El desencadenamiento de la barbarie policial contra los manifestantes pacíficos demostró ampliamente que la ley militar es lo único que funciona eficazmente. Ahora confina a mujeres, hombres y niños a la cuarentena. ¡Afuera, el ataúd, dentro de la televisión, la ventana abierta en un mundo cerrado! Es un condicionamiento capaz de agravar el malestar existencial apoyándose en las emociones desgastadas por la angustia, exacerbando la ceguera de la ira impotente.
Pero incluso la mentira da paso al colapso general. La cretinización estatal y populista ha llegado a sus límites. No puede negar que se está llevando a cabo un experimento. La desobediencia civil se está extendiendo y soñando con sociedades radicalmente nuevas porque son radicalmente humanas. La solidaridad libera de su piel de oveja individualista a los individuos que ya no tienen miedo de pensar por sí mismos.
El coronavirus se ha convertido en el signo revelador de la bancarrota del estado. Al menos eso es algo en lo que deben pensar las víctimas de confinamiento forzoso. Cuando publiqué mis 'Modestas Propuestas a los Huelguistas' , algunos amigos me dijeron lo difícil que era recurrir a la negativa colectiva, que yo sugerí, para pagar impuestos y gravámenes. Ahora, sin embargo, la bancarrota comprobada del Estado corrupto es la prueba de una decadencia económica y social que está haciendo que las pequeñas y medianas empresas, el comercio local, los ingresos modestos, los agricultores familiares e incluso las llamadas profesiones liberales sean absolutamente insolventes. El colapso del Leviatán ha logrado convencernos más rápido que nuestras resoluciones para derribarlo.

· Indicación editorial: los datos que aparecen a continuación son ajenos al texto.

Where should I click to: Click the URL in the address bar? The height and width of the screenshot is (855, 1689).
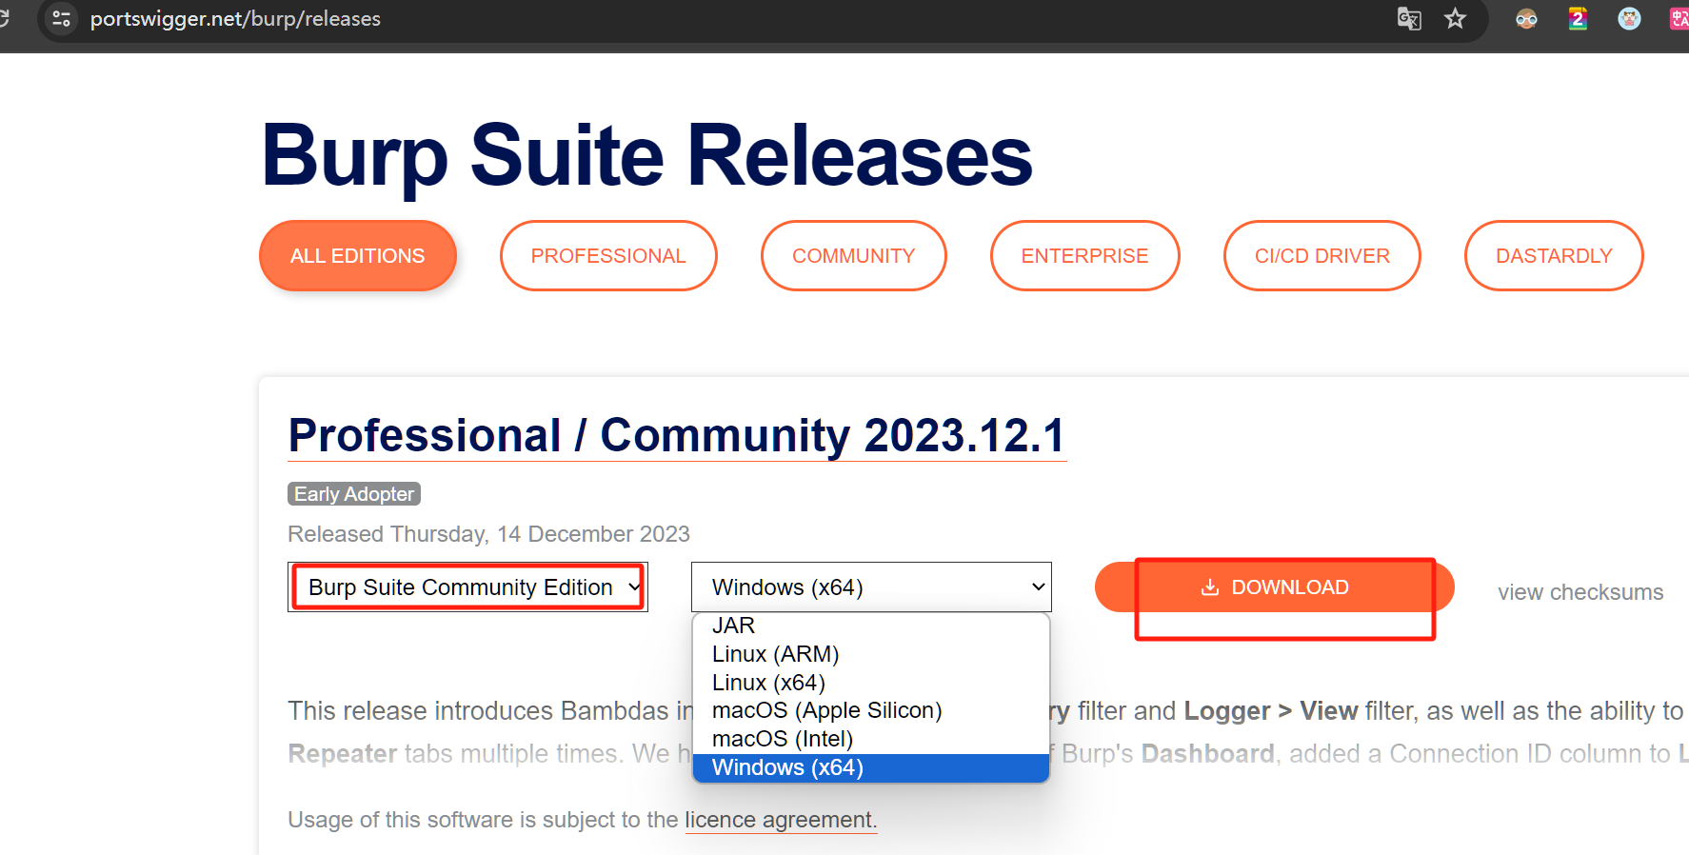coord(235,19)
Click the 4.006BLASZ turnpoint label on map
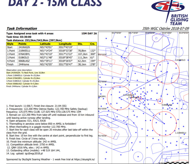The image size is (192, 164). [x=167, y=105]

El coronavirus lo hizo aún mejor. El cese de las molestias productivistas ha reducido la contaminación del mundo, salva una muerte programada a millones de personas, la naturaleza respira, los delfines vuelven a retozar en Cerdeña, los canales de Venecia purificados del turismo de masas encuentran un agua clara, el mercado de valores se derrumba. España resuelve nacionalizar los hospitales privados, como si redescubriera la seguridad social, como si el Estado recordara el estado de bienestar que destruyó.
Nada se da por sentado, todo comienza. La utopía sigue arrastrándose a cuatro patas. Abandonemos a su inanidad celestial los billones de billetes e ideas huecas que circulan sobre nuestras cabezas. Lo importante es "hacer nuestro propio negocio" dejando que la burbuja del negocio se desenrede e implosione. ¡Tengamos cuidado con la falta de audacia y confianza en sí mismo!
Nuestro presente no es el confinamiento que nos impone la supervivencia, es la apertura a todas las posibilidades. Es bajo el efecto del pánico que el estado oligárquico se ve obligado a adoptar medidas que ayer mismo decretó imposibles. Es al llamado de la vida y de la tierra para ser restaurada que queremos responder. La cuarentena favorece la reflexión. El confinamiento no suprime la presencia de la calle, la reinventa. Déjeme pensar, cum grano salis, que la insurrección de la vida cotidiana tiene insospechadas virtudes terapéuticas.